Recommendation 3: Operational criteria for selection of technologies for appraisal at NICE

  The least transparent, and therefore potentially the least scientifically defendable, aspect of NICE Appraisal is how the selected technologies are chosen. Scientifically-sound publicly-disseminated operational criteria should be developed for the sifting of technologies for NICE Appraisal. Each proposed topic should be documented [for example on NICE website] as to: date of proposal, proposer, date of classification, classifier, actual classification on each of the operational criteria for sifting, date of selection decision, triage decision [NICE Appraisal recommended, pended, rejected].
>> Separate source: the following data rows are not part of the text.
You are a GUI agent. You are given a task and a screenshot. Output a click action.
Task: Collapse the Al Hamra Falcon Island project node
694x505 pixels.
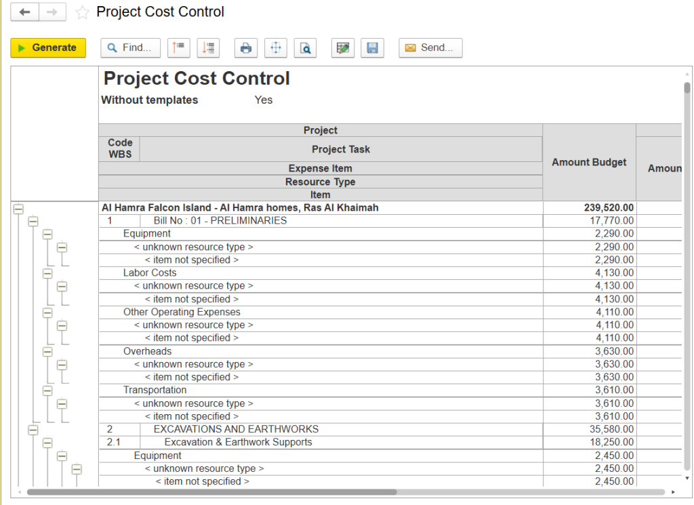pos(18,208)
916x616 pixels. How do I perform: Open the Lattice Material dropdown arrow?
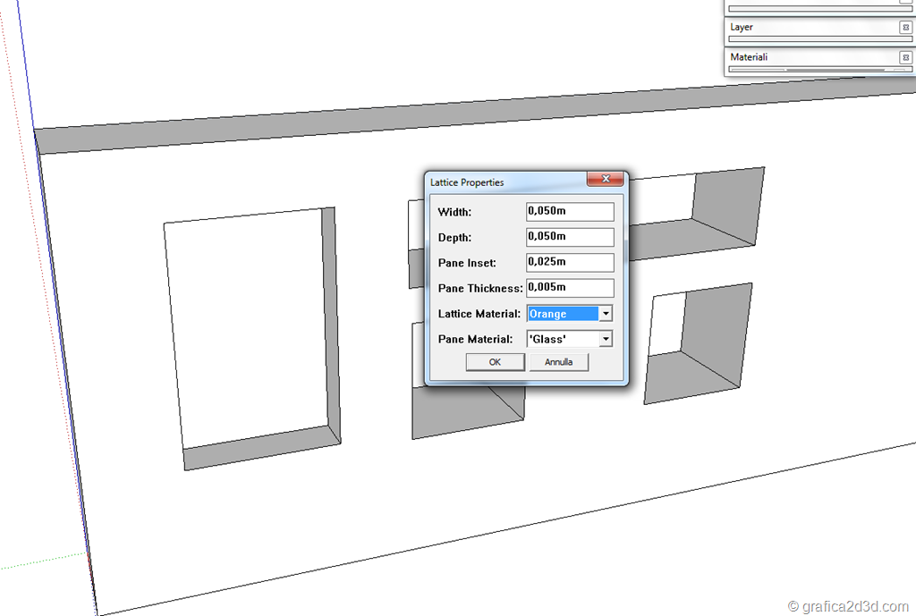pos(606,314)
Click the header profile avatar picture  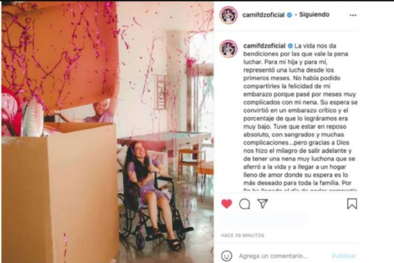[229, 15]
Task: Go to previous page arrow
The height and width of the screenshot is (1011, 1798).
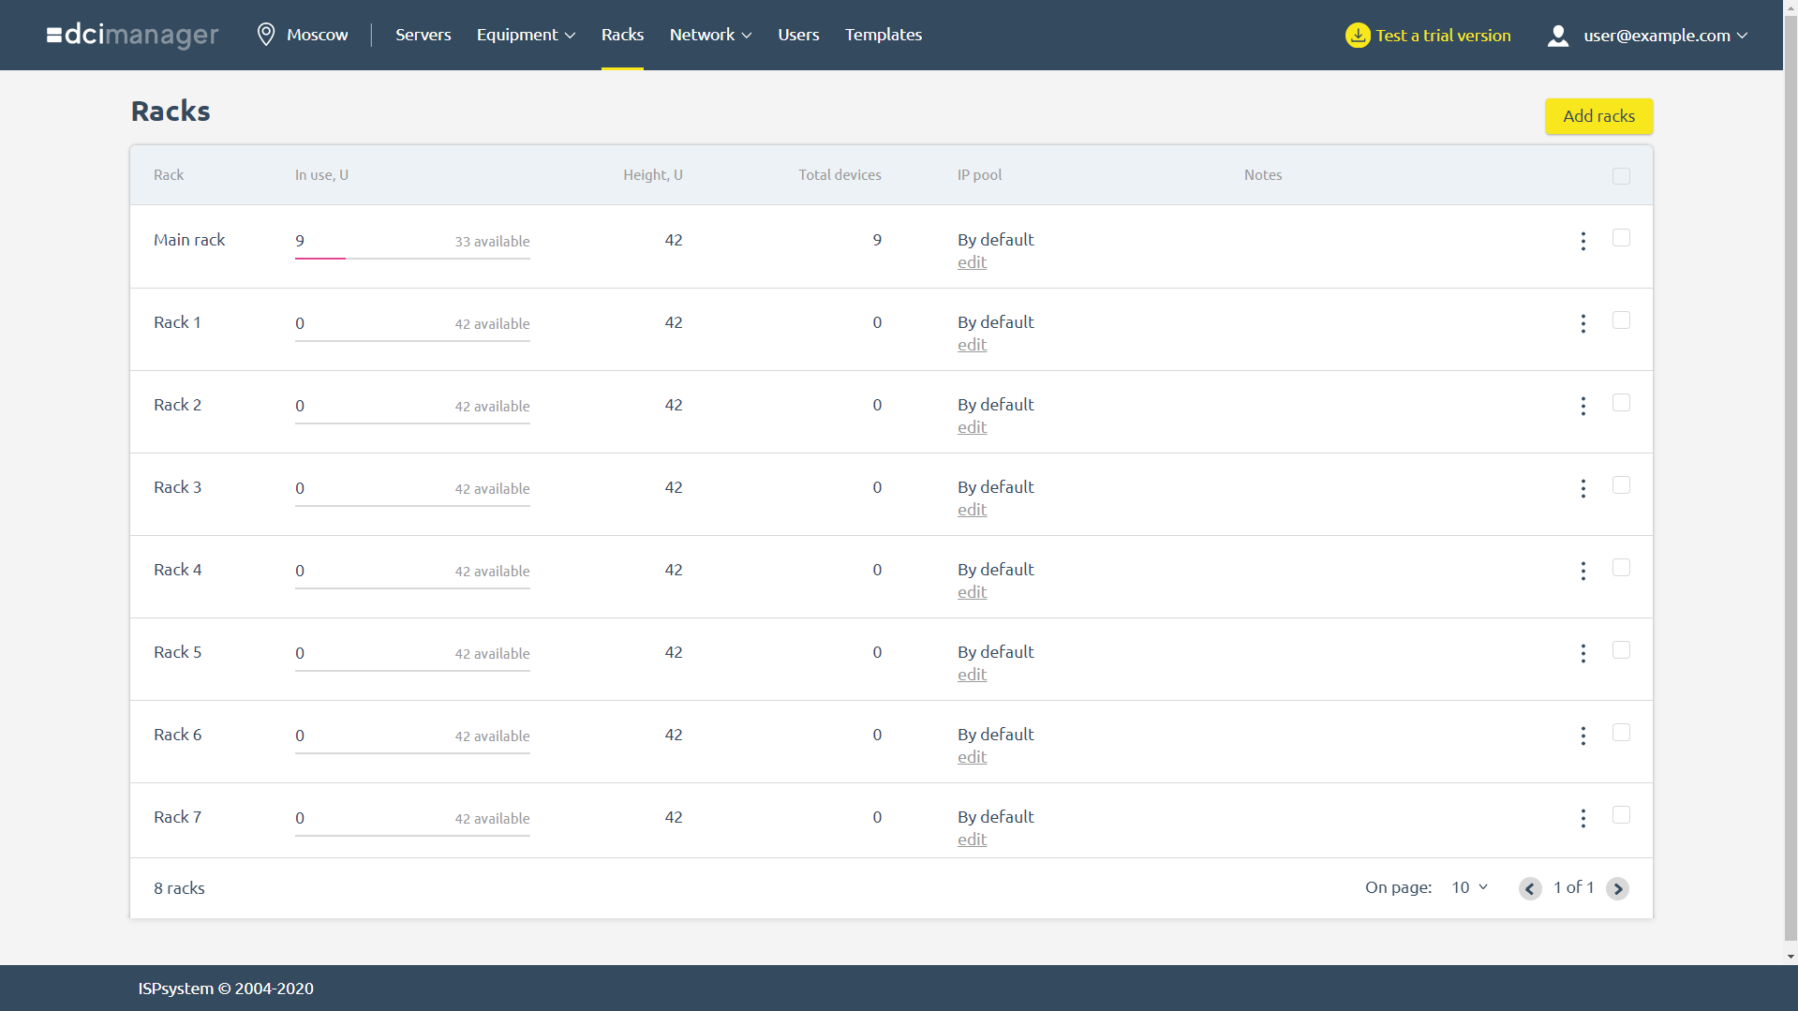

  I suggest that, once defined, the new objective procedure should be applied in retrospect to the last 500 proposed topics that were filtered informally by health departments and Ministers. Moreover, post-appraisal classification by NICE on each of the operational criteria should be compared with the departments' publicised pre-appraisal classification for technologies which were subject to NICE Appraisal so that feedback improves the operational criteria or their implementation, as necessary.

Recommendation 4: Alternative to NICE Appraisal

  Since members of Appraisal Committees are unpaid, their and their employers' generosity of time and effort should not be squandered on inappropriately selected topics, but used to the maximum benefit of patients and staff in the National Health Service.

  Alternative to NICE Appraisal should therefore be available to Ministers when, for example, an appraisal topic is identified with high NHS budget impact or pre-appraisal guesstimated high cost but low effectiveness on which there are not even any properly conducted, relevant randomised trials of efficacy. In addition, the attention of UK Royal Colleges and of the Medicines Control Agency, or its European counterpart, should be drawn to such topics if licensing approval in the last decade has been given on non-randomised evidence.

Recommendation 5: Enhanced data quality by the date of NICE re-appraisal

  If Appraisal Committee has made recommendations for an enhanced cost-effectiveness evidence-base, then consideration needs to be given by Ministers to whether re-appraisal of cost-effectivess should proceed (or alternative mechanism be invoked) if there has been no enhancement by the sponsor or others in the evidence-base by the re-appraisal date.